**Text**.

In [None]:
import pandas as pd
import matplotlib.colors as mc
import matplotlib.pyplot as plt
import matplotlib.dates as mdates
import numpy as np
import yaml
import pypsa
import calendar

from matplotlib.cm import ScalarMappable
from pypsa.descriptors import Dict
from scipy import stats
import seaborn as sns

from math import radians, cos, sin, asin, sqrt

### Select run & Prepare data

In [None]:
def load_configuration(config_path):
    """
    Load configuration settings from a YAML file.
    """
    with open(config_path, "r") as f:
        config = yaml.safe_load(f)
    return config


snakemake = Dict()
snakemake.config = load_configuration("../config.yaml")
snakemake.input = Dict()
snakemake.output = Dict()

In [None]:
run = "test-newplots-1H-cfe100-spatial-noexcess"  # run name from config.yaml
distance = "IEDK"  # pair name from config.yaml

if True:
    folder = f"/results/{run}"
    scenario = f"/2025/p1/cfe100/{distance}"

    snakemake.input.data = f"{folder}/networks/{scenario}/40.nc"
    snakemake.output.plot = f"{folder}/plots/plot.pdf"

    n = pypsa.Network(f"../{folder}/networks/{scenario}/40.nc")

### Explore the data

In [None]:
locations = list(snakemake.config["ci"][f"{distance}"]["datacenters"].values())
location0 = locations[0]
location1 = locations[1]
locations

In [None]:
# display two dataframes containing the time series
df = n.generators_t.p_max_pu.filter(regex=f"{location0}|{location1}")
df["2013-03-01":"2013-03-08"].filter(like="solar").plot()

In [None]:
df = (
    n.generators_t.p_max_pu.filter(regex=f"{location0}|{location1}")
    .reset_index()
    .rename(columns={"index": "snapshot"})
    .assign(snapshot=lambda x: pd.to_datetime(x["snapshot"]))
)
df

### Visualise time-series of RES feed-in

In [None]:
def prepare_heatmap_data(df, month, location, carrier, scaling, diff_location=None):
    data = df[df["snapshot"].dt.month == month]
    day = data["snapshot"].dt.day
    value = data[f"{location} {carrier}"].values

    if diff_location:
        diff_value = data[f"{diff_location} {carrier}"].values
        value -= diff_value  # Subtracting the second time-series from the first

    value = value.reshape(int(24 / scaling), len(day.unique()), order="F")
    return day, value


def draw_heatmap(ax, day, value, scaling, colormap, min_val, max_val):
    xgrid = np.arange(day.max() + 1) + 1  # for days
    ygrid = np.arange(int(24 / scaling) + 1)  # for hours

    # Ensure the dimensions of 'value' match the expected dimensions for 'xgrid' and 'ygrid'
    if value.shape != (len(ygrid) - 1, len(xgrid) - 1):
        raise ValueError(
            f"Shape of value ({value.shape}) does not match xgrid ({len(xgrid)}) and ygrid ({len(ygrid)}) dimensions."

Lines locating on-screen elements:
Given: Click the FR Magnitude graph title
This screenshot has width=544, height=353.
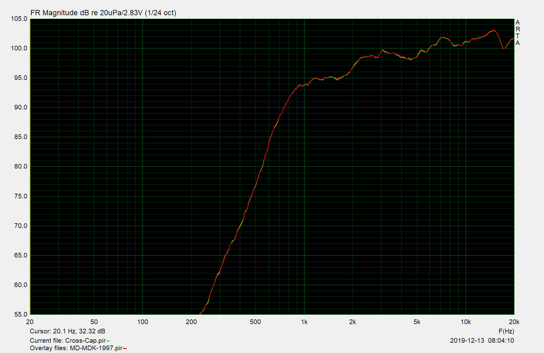Looking at the screenshot, I should coord(103,13).
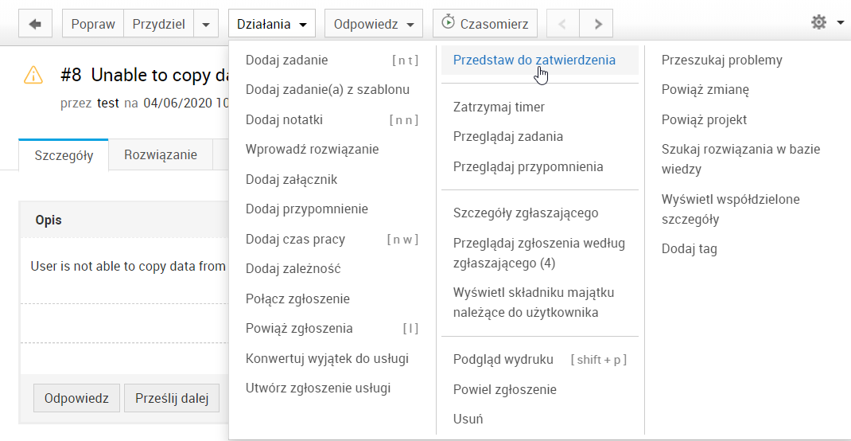The height and width of the screenshot is (441, 851).
Task: Click Dodaj tag in the menu
Action: (689, 248)
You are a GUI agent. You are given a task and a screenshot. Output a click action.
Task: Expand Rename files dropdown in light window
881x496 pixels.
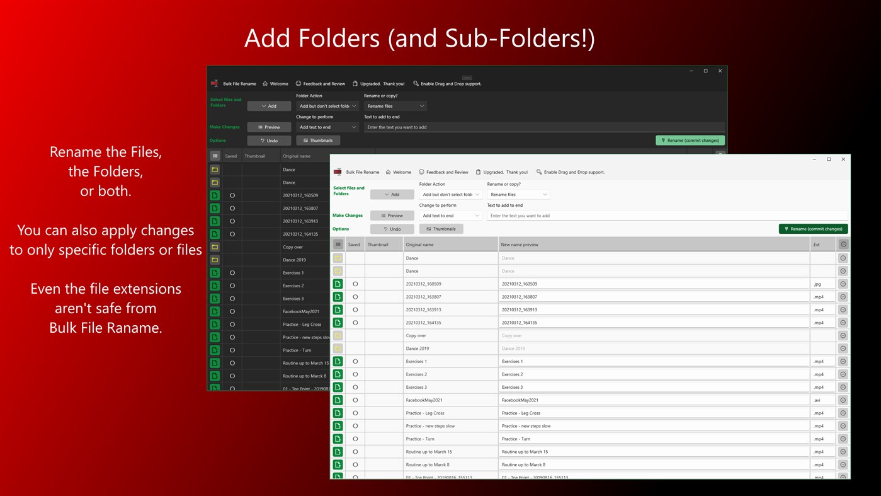point(518,195)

**What to do**.
1. In the PyPSA notebook, what pair name is assigned to the variable distance?
2. Continue the PyPSA notebook from the last line shown.

**Answers by task**.
1. IEDK

2.
        )

    ax.pcolormesh(xgrid, ygrid, value, cmap=colormap, vmin=min_val, vmax=max_val)
    ax.set_ylim(int(24 / scaling), 0)
    ax.axis("off")


def plot_heatmap_cf(
    df,
    location,
    carrier,
    scaling,
    colormap,
    min_val,
    max_val,
    year=2013,
    figsize=(14, 5),
    plot_difference=False,
    diff_location=None,
):
    fig, axes = plt.subplots(1, 12, figsize=figsize, sharey=True)
    plt.tight_layout()

    for month, ax in enumerate(axes, start=1):
        # Pass additional parameters if plotting the difference
        day, value = prepare_heatmap_data(
            df,
            month,
            location,
            carrier,
            scaling,
            diff_location=diff_location if plot_difference else None,
        )
        draw_heatmap(ax, day, value, scaling, colormap, min_val, max_val)
        ax.set_title(calendar.month_abbr[month], fontsize=10, pad=3)

    fig.subplots_adjust(
        left=0.05, right=0.98, top=0.9, hspace=0.08, wspace=0.1, bottom=0.15
    )
    cbar_ax = fig.add_axes([0.3, 0.08, 0.4, 0.04])
    norm = mc.Normalize(min_val, max_val)
    cb = fig.colorbar(
        ScalarMappable(norm=norm, cmap=colormap), cax=cbar_ax, orientation="horizontal"
    )
    cb.set_label("Hourly Capacity Factor (%)", size=14)

    fig.text(0.12, 0.12, "Day of the Month", ha="center", va="center", fontsize=14)
    fig.text(
        0.04,
        0.34,
        "Hour of the Day",
        ha="center",
        va="center",
        rotation="vertical",
        fontsize=14,
    )

    annotations = [
        f"Location: {location}"
        if not plot_difference
        else f"Location: {location} vs {diff_location}",
        f"Carrier: {carrier}",
        f"Weather Year: {year}",
        r"Unit: MWh·h$^{-1}$",
    ]
    for i, annotation in enumerate(annotations):
        fig.text(
            0.95,
            0.12 - i * 0.05,
            annotation,
            ha="right",
            va="center",
            fontsize=14,
            color="black",
        )

    fig.savefig("test.pdf", bbox_inches="tight", transparent=True)

In [None]:
location = f"{location1}"
carrier = "solar"
scaling = int(snakemake.config["time_sampling"][0])  # temporal scaling -- 3/1 for 3H/1H
colormap = "cividis"  # "cividis" # "RdBu"  # https://matplotlib.org/stable/tutorials/colors/colormaps.html
MIN, MAX = 0, 1  #  df["denmark onwind"].min()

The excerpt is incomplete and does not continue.